TEXT PASSAGE:
# Directv HR44 Genie pink screen some times?



## KoRn (Oct 21, 2008)

We got our new tv today. The LG 65UB9300 4k ultra hdtv. Not a good start. Certainly not blaming Directv here. Just wanted to know if is a possible issues using the latest and greatest. We have Directv HR44 Genie. Sound bar is a Samsung HW-H550. Sound is using hdmi arc. Directv box hdmi to tv. Now some times when switching in between channels. I am met with no sound and a pinkish looking screen? If I turn the channel or refresh it. Its gone. I am very concerned as this is a brand new tv. What do you guys think? Both Directv and TV running latest software/firmware


----------



## mrknowitall526 (Nov 19, 2014)

Sounds like possibly a problem with the HDMI cable. do you have another to try? Also, might sound dumb, but try flipping the cable around. I had a (really really cheap) cable once that only worked "one way".


----------



## litzdog911 (Jun 23, 2004)

Yeah, this an HDMI synchronization issue. Try a different HDMI cable.


----------



## KoRn (Oct 21, 2008)

Could try that. But, before trying that. I have switched my PS4 to that hdmi port and Directv box on the other port. Just a note. The port I was using for Directv. It came up with a hdmi mis match saying it did not support UHD deep color. It said change to another port or to turn it off. Now I did turn it off at the time the Directv box was hooked up to it. I was still having the problem. Since moving it though. I have not seen it since. So, I am guessing some kind of HDMI compatibility problem going on between tv and Directv box? The cable I was using is the brand new hdmi cable that came with the tv. Could be faulty hdmi cable as well? This would be a first! Never have run into a faulty hdmi cable. I know it happens but seems rare.


----------



## KoRn (Oct 21, 2008)

Just a update. Been messing with TV and PS4 since last post. Still have not seen it since. I have been hitting the tv pretty hard with many channel flips as well. As for 4k content. A bit off topic. I went to go try some on youtube. Only to find out you need a wired connection? The tv is hooked up to 5GHz N wireless. I thought that would be plenty. Guess not. I have a 100mb/5mb connection.

DATASET EXTRACT:
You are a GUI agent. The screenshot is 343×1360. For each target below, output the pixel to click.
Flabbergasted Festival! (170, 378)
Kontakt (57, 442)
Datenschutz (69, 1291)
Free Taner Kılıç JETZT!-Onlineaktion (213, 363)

TASK SET:
1. Which model numbers of equipment does the pink screen thread name?
2. In the pink screen thread, what internet connection speed does KoRn report having?
The listing is not needed for this.

TASK-BY-TASK RESULTS:
1. 65UB9300, HR44, HW-H550

2. 100mb/5mb